Another limitation of the current study was the outcomes used to quantify the PORH response. Other parameters of the PORH response such as curve morphology26 or an index of the area under the curve postocclusion to preocclusion7 may also be useful indicators of disease states. Furthermore, the physiological significance of a delayed PORH response as observed in the current study and whether it is indicative of pathology is unknown, limiting interpretation of the result.
Since macrovascular disease is likely to affect microvascular function, it may affect the PORH response. Those with peripheral vascular disease were not excluded from participation in the current study, which may have affected the results. However, resting toe pressures of participants were <50 mm Hg in only 3 of the 99 participants, so severe peripheral arterial disease is not likely to have influenced the results. Evidence of other microvascular disease (retinopathy) was obtained from medical history and strict classification was not applied to diagnosis. Given the high prevalence of neuropathy in the study cohort, it is likely that the incidence of retinopathy was higher than that reported in this study. In addition to these concerns, other factors to consider in future research include the influence of edema and factors affecting blood viscosity on the PORH response.

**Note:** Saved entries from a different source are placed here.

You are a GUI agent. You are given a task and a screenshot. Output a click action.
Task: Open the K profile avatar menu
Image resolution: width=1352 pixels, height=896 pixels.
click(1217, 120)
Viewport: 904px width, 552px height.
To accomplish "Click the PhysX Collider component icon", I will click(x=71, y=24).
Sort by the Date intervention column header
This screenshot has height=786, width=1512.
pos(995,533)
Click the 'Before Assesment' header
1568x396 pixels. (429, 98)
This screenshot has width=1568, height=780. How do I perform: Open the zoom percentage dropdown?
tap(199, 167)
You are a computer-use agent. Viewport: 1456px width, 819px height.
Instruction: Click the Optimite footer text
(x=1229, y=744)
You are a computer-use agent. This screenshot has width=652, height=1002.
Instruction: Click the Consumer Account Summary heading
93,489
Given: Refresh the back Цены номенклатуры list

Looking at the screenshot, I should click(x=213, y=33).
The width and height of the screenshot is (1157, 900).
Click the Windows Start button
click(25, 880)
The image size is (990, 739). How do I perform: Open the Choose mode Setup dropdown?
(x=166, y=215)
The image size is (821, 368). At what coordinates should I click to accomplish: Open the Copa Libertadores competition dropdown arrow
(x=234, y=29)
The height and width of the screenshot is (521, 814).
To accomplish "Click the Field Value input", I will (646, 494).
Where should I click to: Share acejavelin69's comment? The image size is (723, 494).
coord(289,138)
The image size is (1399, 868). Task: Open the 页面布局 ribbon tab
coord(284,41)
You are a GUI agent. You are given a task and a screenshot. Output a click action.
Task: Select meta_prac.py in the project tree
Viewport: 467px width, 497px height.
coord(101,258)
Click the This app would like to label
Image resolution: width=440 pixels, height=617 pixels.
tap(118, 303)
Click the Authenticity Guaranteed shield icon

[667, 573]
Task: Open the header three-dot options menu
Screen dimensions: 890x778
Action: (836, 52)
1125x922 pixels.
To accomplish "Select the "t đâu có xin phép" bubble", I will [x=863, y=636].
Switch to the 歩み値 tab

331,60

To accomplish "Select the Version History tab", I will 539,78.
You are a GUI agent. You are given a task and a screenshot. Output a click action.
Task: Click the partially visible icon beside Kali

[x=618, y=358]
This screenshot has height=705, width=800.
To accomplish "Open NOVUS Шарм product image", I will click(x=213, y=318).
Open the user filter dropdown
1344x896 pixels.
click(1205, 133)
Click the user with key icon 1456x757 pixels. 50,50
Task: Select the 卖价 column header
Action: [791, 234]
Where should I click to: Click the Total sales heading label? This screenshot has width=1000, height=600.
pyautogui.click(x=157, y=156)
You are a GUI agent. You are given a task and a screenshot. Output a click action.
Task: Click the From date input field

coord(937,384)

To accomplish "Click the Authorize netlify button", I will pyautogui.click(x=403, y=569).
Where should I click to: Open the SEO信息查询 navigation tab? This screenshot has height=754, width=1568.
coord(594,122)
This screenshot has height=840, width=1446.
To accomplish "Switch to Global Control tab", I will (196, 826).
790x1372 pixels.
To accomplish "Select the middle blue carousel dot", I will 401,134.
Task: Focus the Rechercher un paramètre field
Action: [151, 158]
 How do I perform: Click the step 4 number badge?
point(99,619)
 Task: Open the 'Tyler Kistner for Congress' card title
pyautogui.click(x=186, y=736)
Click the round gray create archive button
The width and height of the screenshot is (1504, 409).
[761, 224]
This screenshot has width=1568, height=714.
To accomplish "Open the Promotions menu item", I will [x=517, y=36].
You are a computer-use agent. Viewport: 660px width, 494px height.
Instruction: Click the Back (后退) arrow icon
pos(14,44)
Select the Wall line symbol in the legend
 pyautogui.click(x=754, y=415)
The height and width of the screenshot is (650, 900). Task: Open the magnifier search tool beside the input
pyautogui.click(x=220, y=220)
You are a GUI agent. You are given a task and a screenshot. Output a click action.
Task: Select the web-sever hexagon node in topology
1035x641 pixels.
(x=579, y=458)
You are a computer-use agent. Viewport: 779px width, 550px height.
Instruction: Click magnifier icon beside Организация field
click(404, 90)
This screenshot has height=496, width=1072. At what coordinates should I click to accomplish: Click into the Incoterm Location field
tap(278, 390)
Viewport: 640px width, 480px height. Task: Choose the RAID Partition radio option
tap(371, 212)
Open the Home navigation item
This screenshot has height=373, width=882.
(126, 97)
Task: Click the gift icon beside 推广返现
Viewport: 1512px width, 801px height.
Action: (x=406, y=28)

A major consideration in this work is that it is unclear to what extent the PORH response is reflective of the microvascular disease that causes neuropathy. Although diabetes-induced alterations in vascular and metabolic pathways are implicated in the pathogenesis of neuropathy, the disease is considered a microvascular complication of diabetes due to the predominance of the ischemic pathway.3 Endoneural blood vessels display cell hyperplasia and capillary basement membrane thickening27 causing hypoperfusion and ischemia to the nerves, predominating in the lower limbs.28 These changes also occur to the cutaneous microvasculature.28 Owing to the cross-sectional nature of the current study, the extent to which neuropathy caused the observed changes to PORH or microvascular disease affected the changes to PORH and neuropathy cannot be determined.
The literature, however, is suggestive of a contribution of nerve function to reduced microvascular reactivity, independent of microvascular disease. Arora et al8 found that the reductions in the response to heating and iontophoresis of ACh seen in those with neuropathy were not concurrent with changes to sodium nitroprusside (which does not stimulate nerve fibers). This was confirmed by Caselli et al.29 Furthermore, the temporal relationships between microvascular disease and diabetic neuropathy have recently been under dispute.30 There is likely to be a cycle present whereby microvascular disease contributes to neuropathy, which contributes to further microvascular dysfunction.3
Microvascular and neural complications of diabetes are major contributors to lower limb pathology in diabetes. The impact of diabetic neuropathy on microvascular function is complex and under-researched. This study aimed to investigate whether clinically detectable peripheral sensory neuropathy or cardiac autonomic neuropathy was indicative of a reduction in the capability for vasodilation that may be relevant in cases of ulceration and non-healing. The study found that the presence of peripheral sensory neuropathy in diabetes was associated with slower TtP dilatory response to ischemia. Future research should investigate whether this change in the PORH response is relevant for pathology as well as the causal link between neuropathy and microvascular dysfunction.